Lynn Conway
December 10, 2000 11:11 AM   Subscribe

Lynn Conway is one of the major talents in the history of the development of computers, responsible for major advances without which computers we buy now would be much different. She's also a transsexual, born physically male. While working for IBM she had her sex-change operation, and IBM immediately fired her for it.
posted by Steven Den Beste (7 comments total)
 
Lynn's one of my colleagues here at Michigan, and I had no clue about this before she sent us an email alerting everyone to the Scientific American story. Now, of course, everyone's saying, oh yes, we knew about Lynn, but I'm pretty sure I heard the sound of a lot of jaws dropping that night.

Without taking anything away from her accomplishments, I think SciAm is overhyping them a bit--the story just plays better if she was a neglected, pioneering genius than if she was simply another toiler in the vineyard. Nevertheless, it's a hell of a story. A must-read, as Jorn would say.
posted by rodii at 12:09 PM on December 10, 2000


Perhaps my reading comprehension is lacking, but I fail to see where there's any proof that IBM fired her over having a sex-change operation. Perhaps someone could provide a citation.
posted by milnak at 12:57 PM on December 10, 2000


"Proof"? Is there some reason to doubt it? Somehow I don't think IBM is going to admit it, even at this late date. All we have is Conway's testimony, and that of her cow orkers, but it's pretty trustworthy. She's never tried to "get back" at IBM for any of this, and I see no reason to doubt her motives. IBM at the time had a very staid culture, and Conway was one of the first transsexuals in the US. You could get fired for much less fringey behavior then; it would have been remarkable had IBM not fired her.

IBM's haste to get rid of her is in fact a big part of the story. They wanted her out so badly that they never asked for her papers--very un-IBMlike behavior. Years later, when most of the records of "Project Y" had disappeared and the project team had dispersed, those papers constituted pretty much the only extant documentation for the project.

(By the way, there was an article about Conway in the Nov. 19 LA Times Sunday supplement. It's not available online, but Conway has a PDF version [Download] on her site. It's goes into a lot more detail about the personal side of the whole story, including some corroboration about IBM. She wanted to move to a new division under her new name, but IBM wasn't confident she keep it secret, and feared morale problems among her colleagues if she was allowed to stay.)
posted by rodii at 1:52 PM on December 10, 2000


This is simply an incredible story.

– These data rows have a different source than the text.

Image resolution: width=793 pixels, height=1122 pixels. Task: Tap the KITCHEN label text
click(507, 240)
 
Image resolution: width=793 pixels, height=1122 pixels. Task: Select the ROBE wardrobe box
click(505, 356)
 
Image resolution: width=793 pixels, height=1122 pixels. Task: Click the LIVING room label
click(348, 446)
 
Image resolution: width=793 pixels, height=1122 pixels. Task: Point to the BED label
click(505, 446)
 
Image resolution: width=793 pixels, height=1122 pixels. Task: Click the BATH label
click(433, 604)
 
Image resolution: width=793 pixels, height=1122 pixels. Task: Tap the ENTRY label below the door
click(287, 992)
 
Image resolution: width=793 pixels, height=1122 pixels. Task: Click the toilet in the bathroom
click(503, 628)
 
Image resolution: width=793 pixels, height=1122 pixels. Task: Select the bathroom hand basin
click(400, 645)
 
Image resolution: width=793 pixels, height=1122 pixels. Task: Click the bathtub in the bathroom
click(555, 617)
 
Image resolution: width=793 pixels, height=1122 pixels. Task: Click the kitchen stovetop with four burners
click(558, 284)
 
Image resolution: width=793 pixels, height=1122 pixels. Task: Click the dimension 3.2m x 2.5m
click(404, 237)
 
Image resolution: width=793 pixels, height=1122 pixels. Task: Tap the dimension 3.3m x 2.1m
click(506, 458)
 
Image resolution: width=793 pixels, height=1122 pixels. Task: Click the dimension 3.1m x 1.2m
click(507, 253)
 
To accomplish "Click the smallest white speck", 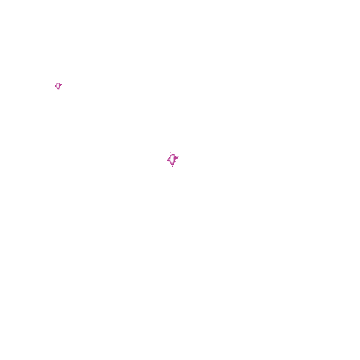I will (x=58, y=86).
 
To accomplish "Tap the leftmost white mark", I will (x=58, y=86).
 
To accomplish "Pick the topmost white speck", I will (x=58, y=86).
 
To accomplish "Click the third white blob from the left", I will (x=172, y=159).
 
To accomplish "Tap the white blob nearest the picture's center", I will (x=172, y=159).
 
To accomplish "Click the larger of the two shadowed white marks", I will (x=172, y=159).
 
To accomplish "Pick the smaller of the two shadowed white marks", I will (x=58, y=86).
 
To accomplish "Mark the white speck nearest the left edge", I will (x=58, y=86).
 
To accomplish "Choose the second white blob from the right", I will (x=172, y=159).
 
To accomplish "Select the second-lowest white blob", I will (x=172, y=159).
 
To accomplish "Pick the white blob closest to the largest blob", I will (x=172, y=159).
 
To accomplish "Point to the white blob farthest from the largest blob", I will (x=58, y=86).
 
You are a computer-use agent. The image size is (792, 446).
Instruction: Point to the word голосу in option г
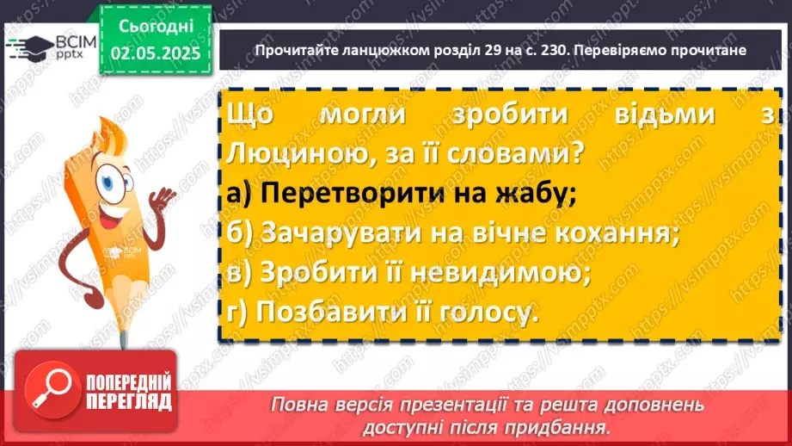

Her tenacity is amazing. Bravo!
posted by jmcnally at 7:56 AM on December 11, 2000


I work at an IBM facility, and ironically enough, we have right now in our lobby a display thingie that shows pictures and stories of lesbian, bi, gay, and transgendered IBM-ers with their children. This is a traveling exhibition making its rounds among the various buildings at this (very huge) IBM site, and it's entitled "Love Makes a Family".

The idea is to hammer into our heads that we need to be diverse and value everyone's assorted family shape, whatever that shape might be.

I totally agree and think it's so obvious it doesn't need to be said, and that this little mobile propaganda thing is only going to make things worse. The heavy-handed presentation would make people doubt *anything* that it was trying to promote, even if it were something as obvious as "2 + 2 = 4".

But I admire the effort, anyway. So the point is that IBM seems to have come a long way since this sordid episode. How long ago was it that she was fired?
posted by beth at 3:37 PM on December 11, 2000


About thirty years and a social revolution ago.
posted by dhartung at 4:02 PM on December 11, 2000


Just a little clipping from the PDF I mentioned above, for those who didn't follow it:

. . . But problems surfaced immediately. At work, his supervisor, an engineer named Don Rozenberg, recognized instinctively that IBM possessed exactly the wrong culture to indulge Robert’s unprecedented proposal. "It was still white shirts, blue serge suits and wingtip shoes," Rozenberg says. "This simply wasn’t the IBM image."

Indeed, IBM corporate management, unable to see how Robert could keep his past secret from his co-workers, feared disruption. "The decision was made," Rozenberg recalls, "to quietly move him out of the company. . . ."


From our "modern, enlightened" perspective it might be easy to accuse IBM of ll kinds of moral offenses, but to me, this sounds like, if anything, timidity. I wouldn't even call it cowardice, since it must have been a totally unprecedented situation for the bosses. Who would know how to react in such a situation?

There are still lots of places where the reaction would be a lot more, uh, urgent. I was out in Iowa a couple years ago (no slight on Iowa intended--coulda been anywhere) and saw a bumper sticker that said "help stop AIDS--kill a faggot." The fact that someone could publically display that without shame in the 90s still astonishes me. Imagine what a leap of faith it would have taken to do something as radical as a sex change in the 60s.